Four ways your company can respond to cyber threats
Recently NTT Com Security, a global information security and risk management organisation, released a report detailing their findings on the amount of unprepared businesses and organisations in regards to cyber security incidents. Alongside this the company also released 4 Incident response recommendations. They are as follows:
- Prepare incident management processes and “run books” – Many organisations have limited guidelines describing how to declare and classify incidents even though these are critical to ensure a response can be initiated. Depending on the type of attack, potential impact and other factors, response activities will be very different for each. Common practices for incident response also suggest organisations should develop “run books” to address how common incidents should be handled in their environment.

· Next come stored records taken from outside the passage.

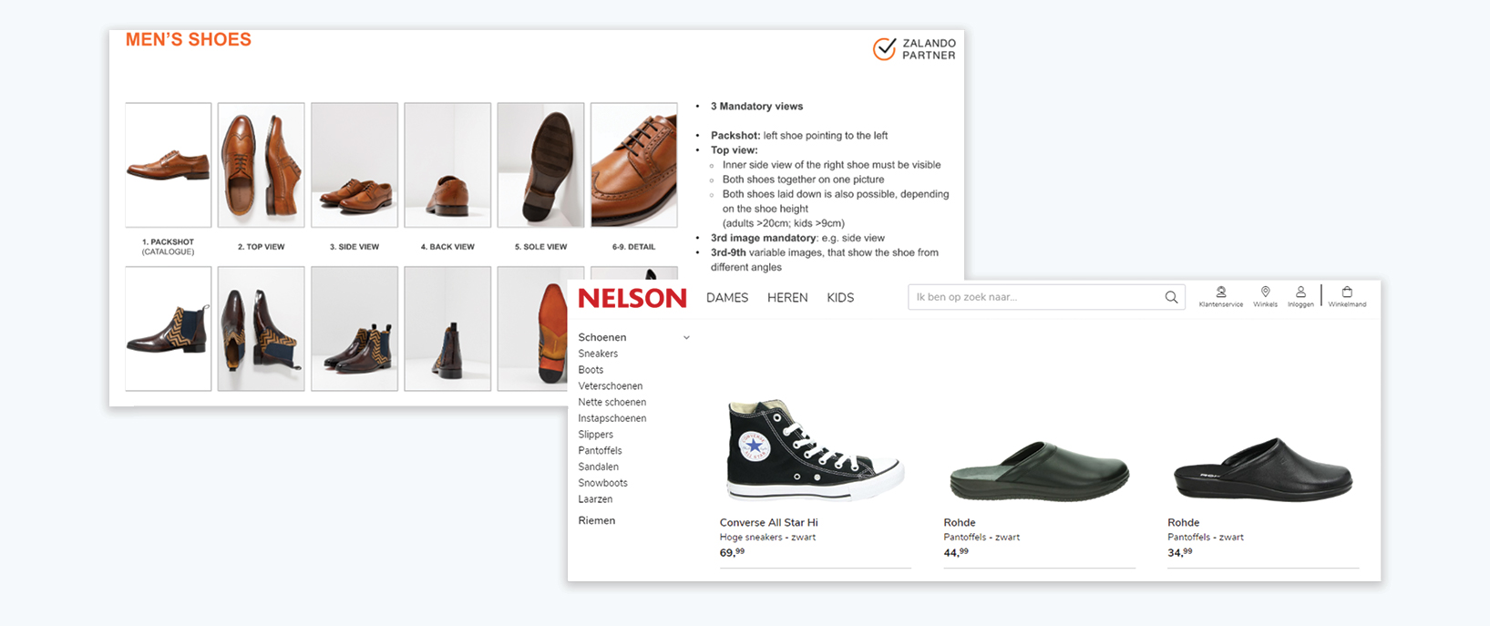
Task: Open the DAMES menu
Action: point(727,298)
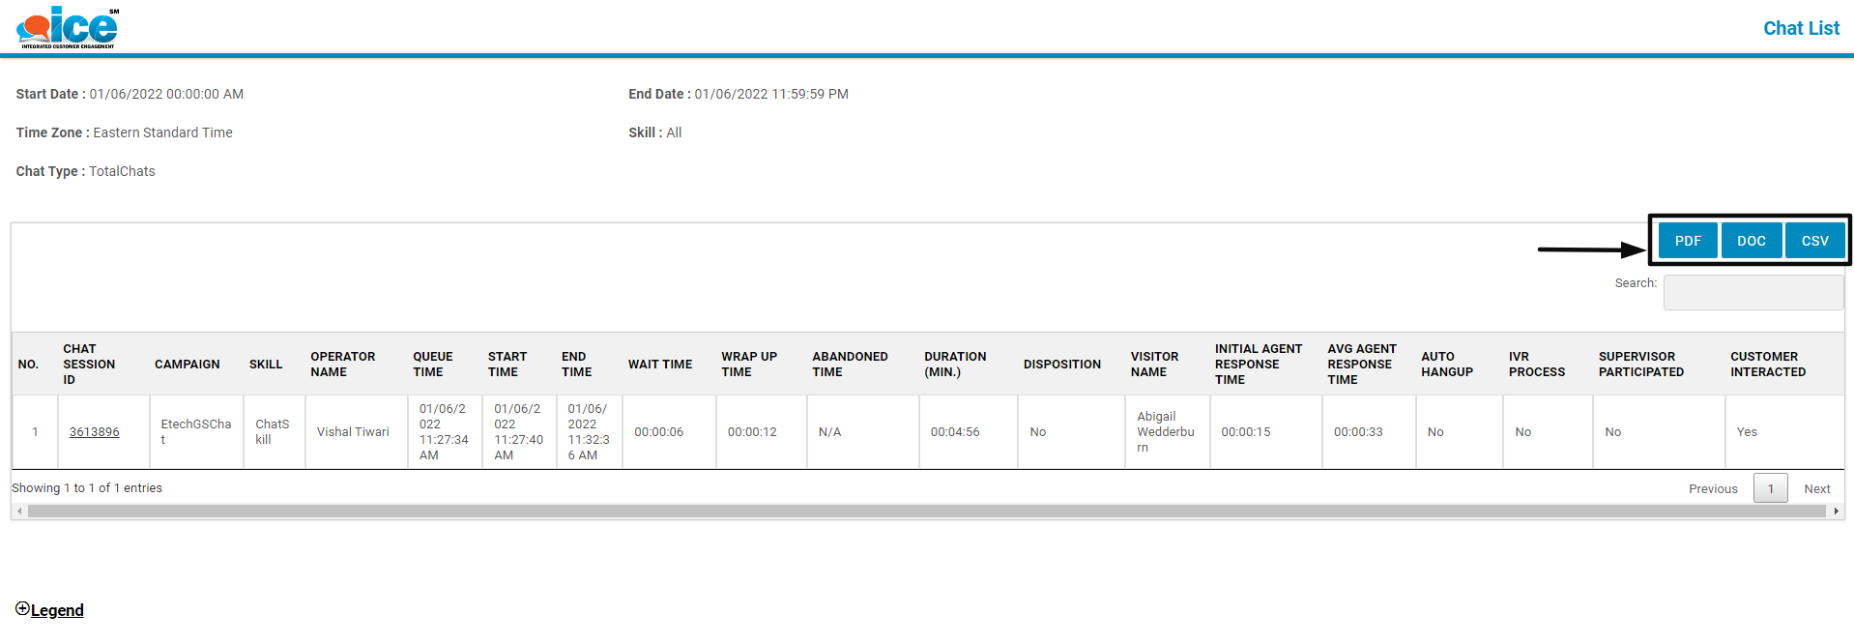1854x644 pixels.
Task: Sort by Wait Time column
Action: (659, 365)
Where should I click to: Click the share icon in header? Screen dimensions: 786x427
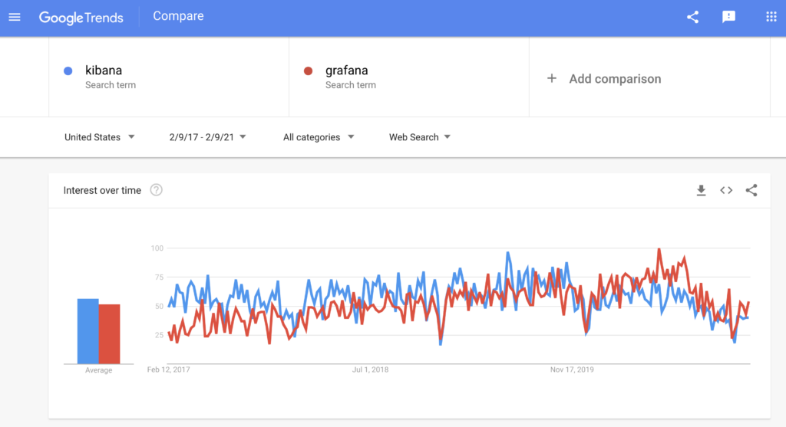click(x=692, y=17)
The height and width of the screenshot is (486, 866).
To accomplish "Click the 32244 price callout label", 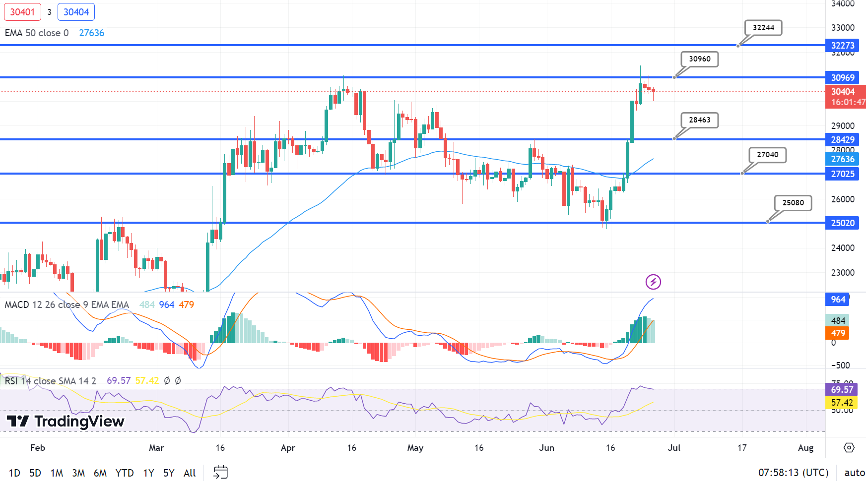I will 763,28.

- Evaluate your response effectiveness – When incidents occur the last thing you want is to lack an understanding of standard incident response operating procedures. Evaluation of preparedness should include regular test scenarios. Consider post-mortem reviews to document and build upon response activities that worked well, as well as areas needing improvement.
- Update escalation rosters – As organisations grow and roles change, it is important to update documentation related to who is involved in incident response activities. Time is critical to incident response and not being able to quickly involve the correct people can hamper your effectiveness. Updating contact information for vendors such as your ISP, external incident response support, and other providers is just as important.
- Prepare technical documentation – To make accurate decisions and identify impacted systems, you must have comprehensive and accurate details about your network.